We are one full week into isolation. In recognition of the exponential increase of Covid-19 cases in the US, my kids and I watched an episode of Mr. Rogers’ Neighborhood about dominoes (season 6, episode 2 if you’ve got Prime!). Then of course we set up our own displays of dominoes – smaller, due to shorter attention spans and a hundred-year-old crooked house.

Spartacus really likes the slow motion feature on my ipad, so enjoy his videos:
Both my kids’ teachers have put a ton of resources on Bloomz, the app they use to connect with parents. I hope to be able to go through the messages and catch up and play with my kids more, but it’s been tricky as Hubster and I also try to figure out our own classes with our students.
AP: Letter from Birmingham Jail
My AP English kids this week read Martin Luther King Jr.’s “Letter from Birmingham Jail.” You can listen to Dr. King reading his letter here. He wrote it in response to eight clergymen who were upset about his demonstrations, and it is rather lengthy because, in his words,
“Never before have I written so long a letter…I can assure you that it would have been much shorter if I had been writing from a comfortable desk, but what else can one do when he is alone in a narrow jail cell, other than write long letters, think long thoughts and pray long prayers?”
Dr. Martin Luther King, Jr. “Letter from Birmingham Jail”
Some students mused that this excerpt sounded snarky or sarcastic in reading, while others felt that he spent the whole letter trying to respectfully respond to his critics (the reason we read this in AP English).
Deep thoughts in isolation
In our small-group breakout sessions, my students resonated with the idea of thinking deep thoughts while in isolation, as well as using some of King’s framework to evaluate the numerous government mandates coming down during this quarantine period.

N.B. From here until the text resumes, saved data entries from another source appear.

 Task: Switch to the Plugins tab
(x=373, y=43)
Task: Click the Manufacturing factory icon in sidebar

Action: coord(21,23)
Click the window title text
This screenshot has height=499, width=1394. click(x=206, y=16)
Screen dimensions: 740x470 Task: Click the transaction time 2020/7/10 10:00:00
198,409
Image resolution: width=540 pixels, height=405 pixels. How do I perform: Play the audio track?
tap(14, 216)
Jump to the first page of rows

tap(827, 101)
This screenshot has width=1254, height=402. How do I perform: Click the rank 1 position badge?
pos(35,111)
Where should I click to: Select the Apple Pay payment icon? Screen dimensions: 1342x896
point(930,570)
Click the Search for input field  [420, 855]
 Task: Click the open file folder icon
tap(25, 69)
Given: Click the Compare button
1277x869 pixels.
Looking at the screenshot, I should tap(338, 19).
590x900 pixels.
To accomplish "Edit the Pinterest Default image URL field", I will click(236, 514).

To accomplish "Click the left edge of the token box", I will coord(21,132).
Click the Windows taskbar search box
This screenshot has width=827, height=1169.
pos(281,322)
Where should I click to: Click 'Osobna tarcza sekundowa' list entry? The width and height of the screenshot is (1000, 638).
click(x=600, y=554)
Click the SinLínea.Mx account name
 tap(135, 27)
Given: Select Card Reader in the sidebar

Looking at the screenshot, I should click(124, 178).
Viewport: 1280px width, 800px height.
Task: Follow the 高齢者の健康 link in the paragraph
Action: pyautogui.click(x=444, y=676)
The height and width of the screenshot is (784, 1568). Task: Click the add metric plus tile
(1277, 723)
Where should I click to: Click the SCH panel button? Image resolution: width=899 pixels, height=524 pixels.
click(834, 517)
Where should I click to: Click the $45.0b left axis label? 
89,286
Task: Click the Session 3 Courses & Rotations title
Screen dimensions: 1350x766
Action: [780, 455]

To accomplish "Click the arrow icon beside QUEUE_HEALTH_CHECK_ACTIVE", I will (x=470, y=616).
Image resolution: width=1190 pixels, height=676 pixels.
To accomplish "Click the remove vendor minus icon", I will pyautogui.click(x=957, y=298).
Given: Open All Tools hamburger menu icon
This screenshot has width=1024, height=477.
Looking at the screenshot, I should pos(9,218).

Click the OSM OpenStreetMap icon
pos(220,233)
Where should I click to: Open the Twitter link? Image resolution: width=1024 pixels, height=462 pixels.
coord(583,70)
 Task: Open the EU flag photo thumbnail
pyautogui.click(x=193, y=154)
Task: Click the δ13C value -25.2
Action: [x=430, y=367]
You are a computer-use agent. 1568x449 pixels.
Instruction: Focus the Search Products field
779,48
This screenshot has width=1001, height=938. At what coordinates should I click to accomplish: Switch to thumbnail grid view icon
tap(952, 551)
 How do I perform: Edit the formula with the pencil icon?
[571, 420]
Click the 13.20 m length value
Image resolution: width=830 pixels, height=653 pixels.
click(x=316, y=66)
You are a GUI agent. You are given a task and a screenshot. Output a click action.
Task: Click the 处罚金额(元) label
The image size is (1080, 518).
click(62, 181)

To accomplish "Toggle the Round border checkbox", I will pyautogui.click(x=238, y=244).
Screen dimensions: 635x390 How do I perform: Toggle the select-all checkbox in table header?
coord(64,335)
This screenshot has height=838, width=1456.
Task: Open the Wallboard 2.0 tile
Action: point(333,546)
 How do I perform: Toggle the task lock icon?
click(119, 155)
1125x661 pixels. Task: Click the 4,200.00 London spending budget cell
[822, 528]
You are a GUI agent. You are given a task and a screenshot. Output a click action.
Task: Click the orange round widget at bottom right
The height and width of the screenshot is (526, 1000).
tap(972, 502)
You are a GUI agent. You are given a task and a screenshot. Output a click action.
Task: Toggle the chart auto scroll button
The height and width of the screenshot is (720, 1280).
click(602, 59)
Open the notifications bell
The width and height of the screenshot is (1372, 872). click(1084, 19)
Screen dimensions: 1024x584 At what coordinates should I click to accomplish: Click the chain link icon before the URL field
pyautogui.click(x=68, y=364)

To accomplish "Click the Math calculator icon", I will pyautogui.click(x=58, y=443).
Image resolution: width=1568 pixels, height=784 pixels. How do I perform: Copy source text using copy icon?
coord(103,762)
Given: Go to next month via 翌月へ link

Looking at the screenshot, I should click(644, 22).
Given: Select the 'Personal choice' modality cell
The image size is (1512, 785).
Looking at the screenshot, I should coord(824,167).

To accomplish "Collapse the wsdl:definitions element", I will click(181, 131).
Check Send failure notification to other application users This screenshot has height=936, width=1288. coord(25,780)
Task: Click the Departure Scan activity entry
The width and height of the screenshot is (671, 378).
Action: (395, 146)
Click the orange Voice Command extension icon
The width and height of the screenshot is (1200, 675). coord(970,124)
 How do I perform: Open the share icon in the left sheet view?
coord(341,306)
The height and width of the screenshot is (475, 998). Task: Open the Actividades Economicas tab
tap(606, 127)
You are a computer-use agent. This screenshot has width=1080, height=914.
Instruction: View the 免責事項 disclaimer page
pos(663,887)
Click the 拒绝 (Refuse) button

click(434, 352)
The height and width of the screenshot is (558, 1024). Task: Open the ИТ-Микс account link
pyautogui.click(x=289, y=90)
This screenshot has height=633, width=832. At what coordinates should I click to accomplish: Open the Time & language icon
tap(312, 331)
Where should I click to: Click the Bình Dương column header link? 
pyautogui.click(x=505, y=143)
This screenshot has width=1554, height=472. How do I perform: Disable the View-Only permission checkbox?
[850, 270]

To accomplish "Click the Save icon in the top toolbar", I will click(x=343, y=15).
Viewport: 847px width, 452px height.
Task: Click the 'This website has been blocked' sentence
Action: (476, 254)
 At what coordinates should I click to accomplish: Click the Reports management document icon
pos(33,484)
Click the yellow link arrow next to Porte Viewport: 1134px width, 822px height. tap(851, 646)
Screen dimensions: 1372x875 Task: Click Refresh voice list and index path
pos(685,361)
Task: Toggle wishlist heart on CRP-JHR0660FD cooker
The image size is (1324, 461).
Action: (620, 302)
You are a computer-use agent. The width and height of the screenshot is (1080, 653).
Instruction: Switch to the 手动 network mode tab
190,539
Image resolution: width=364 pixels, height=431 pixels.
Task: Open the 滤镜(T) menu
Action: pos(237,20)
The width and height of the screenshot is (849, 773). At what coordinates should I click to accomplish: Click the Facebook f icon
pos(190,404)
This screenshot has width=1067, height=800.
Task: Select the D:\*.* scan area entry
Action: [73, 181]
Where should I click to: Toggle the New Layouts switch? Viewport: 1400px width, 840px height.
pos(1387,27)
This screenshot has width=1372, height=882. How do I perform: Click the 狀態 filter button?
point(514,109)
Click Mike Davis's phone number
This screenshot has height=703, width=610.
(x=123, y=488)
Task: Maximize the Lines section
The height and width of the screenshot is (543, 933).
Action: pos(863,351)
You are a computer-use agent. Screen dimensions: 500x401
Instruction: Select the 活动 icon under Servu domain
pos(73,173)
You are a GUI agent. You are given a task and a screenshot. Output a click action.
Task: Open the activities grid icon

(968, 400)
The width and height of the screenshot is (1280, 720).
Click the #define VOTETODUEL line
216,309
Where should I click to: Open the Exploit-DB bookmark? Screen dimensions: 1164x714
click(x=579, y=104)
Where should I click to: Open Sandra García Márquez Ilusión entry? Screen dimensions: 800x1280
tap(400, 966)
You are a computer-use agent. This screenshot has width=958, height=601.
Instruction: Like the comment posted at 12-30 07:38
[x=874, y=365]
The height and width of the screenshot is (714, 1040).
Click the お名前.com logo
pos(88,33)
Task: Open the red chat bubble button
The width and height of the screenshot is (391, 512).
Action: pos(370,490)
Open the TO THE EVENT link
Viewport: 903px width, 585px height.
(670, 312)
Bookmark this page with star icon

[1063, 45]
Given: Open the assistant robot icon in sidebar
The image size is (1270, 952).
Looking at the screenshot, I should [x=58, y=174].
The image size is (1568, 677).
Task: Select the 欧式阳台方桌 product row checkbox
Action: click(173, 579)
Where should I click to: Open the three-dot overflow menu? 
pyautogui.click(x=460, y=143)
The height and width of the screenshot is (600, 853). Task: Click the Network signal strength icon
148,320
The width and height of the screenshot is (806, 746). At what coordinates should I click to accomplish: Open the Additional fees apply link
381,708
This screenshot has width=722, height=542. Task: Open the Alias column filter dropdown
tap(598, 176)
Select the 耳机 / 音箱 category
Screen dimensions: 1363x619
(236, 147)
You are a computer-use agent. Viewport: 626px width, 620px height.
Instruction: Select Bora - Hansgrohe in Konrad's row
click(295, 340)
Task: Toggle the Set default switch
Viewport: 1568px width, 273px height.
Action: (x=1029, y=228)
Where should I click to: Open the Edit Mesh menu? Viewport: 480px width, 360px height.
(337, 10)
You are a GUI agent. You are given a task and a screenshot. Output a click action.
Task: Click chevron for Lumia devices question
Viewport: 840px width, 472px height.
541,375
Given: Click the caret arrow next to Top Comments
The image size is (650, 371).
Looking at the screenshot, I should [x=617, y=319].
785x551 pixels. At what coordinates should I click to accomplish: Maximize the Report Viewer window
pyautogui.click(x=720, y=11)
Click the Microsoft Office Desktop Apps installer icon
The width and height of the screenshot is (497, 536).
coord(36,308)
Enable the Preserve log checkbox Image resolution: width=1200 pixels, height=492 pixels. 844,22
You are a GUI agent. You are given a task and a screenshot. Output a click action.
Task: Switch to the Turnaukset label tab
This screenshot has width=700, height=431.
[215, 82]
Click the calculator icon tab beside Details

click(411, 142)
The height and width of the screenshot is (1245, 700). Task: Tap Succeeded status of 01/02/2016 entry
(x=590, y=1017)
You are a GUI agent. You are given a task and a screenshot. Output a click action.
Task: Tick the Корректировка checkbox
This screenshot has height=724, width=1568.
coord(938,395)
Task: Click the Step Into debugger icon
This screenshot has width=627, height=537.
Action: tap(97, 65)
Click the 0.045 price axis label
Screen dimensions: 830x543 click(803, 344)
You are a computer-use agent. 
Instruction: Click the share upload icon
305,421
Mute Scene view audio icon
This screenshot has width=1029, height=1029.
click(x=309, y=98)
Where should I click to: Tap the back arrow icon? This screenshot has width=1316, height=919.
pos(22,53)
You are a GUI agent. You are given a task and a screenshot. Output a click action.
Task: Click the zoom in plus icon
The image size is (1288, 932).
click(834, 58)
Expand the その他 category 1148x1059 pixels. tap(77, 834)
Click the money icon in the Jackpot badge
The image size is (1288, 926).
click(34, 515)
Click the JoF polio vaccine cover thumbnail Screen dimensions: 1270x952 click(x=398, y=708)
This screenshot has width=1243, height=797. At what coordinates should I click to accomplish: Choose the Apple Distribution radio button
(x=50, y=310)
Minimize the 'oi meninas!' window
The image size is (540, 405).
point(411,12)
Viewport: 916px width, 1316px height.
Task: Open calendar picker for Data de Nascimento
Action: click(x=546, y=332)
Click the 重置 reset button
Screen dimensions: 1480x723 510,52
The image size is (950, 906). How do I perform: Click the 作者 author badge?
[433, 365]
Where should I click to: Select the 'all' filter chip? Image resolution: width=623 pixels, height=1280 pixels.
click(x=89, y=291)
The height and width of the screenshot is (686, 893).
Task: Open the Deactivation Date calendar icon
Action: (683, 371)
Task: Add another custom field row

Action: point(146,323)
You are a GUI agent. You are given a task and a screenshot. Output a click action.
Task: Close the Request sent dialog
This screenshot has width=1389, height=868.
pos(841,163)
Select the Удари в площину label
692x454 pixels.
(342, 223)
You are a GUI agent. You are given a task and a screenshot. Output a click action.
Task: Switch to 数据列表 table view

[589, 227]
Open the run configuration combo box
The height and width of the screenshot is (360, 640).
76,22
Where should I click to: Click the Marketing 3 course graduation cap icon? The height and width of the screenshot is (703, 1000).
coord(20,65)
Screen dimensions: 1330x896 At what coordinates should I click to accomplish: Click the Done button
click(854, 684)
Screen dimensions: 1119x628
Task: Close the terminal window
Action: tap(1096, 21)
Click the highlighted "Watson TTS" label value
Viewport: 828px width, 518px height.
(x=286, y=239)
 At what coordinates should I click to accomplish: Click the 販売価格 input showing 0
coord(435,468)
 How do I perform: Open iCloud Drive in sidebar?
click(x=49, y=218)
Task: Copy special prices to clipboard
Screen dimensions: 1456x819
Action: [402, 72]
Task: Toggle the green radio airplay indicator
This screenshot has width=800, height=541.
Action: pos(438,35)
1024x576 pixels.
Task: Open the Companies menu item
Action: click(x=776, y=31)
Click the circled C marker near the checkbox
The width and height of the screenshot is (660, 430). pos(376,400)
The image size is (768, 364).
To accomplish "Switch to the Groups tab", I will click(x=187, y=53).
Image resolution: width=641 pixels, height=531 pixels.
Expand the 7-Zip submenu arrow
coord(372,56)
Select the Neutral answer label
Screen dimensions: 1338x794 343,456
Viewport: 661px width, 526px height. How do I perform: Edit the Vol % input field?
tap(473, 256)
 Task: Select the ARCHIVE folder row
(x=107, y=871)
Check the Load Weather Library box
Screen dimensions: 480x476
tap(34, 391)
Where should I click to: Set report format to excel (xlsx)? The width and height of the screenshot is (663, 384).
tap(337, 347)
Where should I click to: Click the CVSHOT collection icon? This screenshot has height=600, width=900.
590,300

Earlier in his letter, Dr. King defines just and unjust laws:
An unjust law is a code that a numerical or power majority group compels a minority group to obey but does not make binding on itself. This is difference made legal. By the same token, a just law is a code that a majority compels a minority to follow and that it is willing to follow itself. This is sameness made legal. Let me give another explanation. A law is unjust if it is inflicted on a minority that, as a result of being denied the right to vote, had no part in enacting or devising the law.
Dr. Martin Luther King, Jr. “Letter from Birmingham Jail”
By the governor’s order we are doing remote school at least until April 30. The health commissioner effectively closed churches this past weekend (to much community frustration requiring clarification). We’re only one week in with a stay-at-home order enacted tomorrow, and I fear for my students’ mental health and their faith. And my own. I had several girls that stayed online with me for almost half an our after class ended just to talk, because they are lonely (especially those who are only children).
Also it snowed yesterday, so that definitely did little to lighten the mood.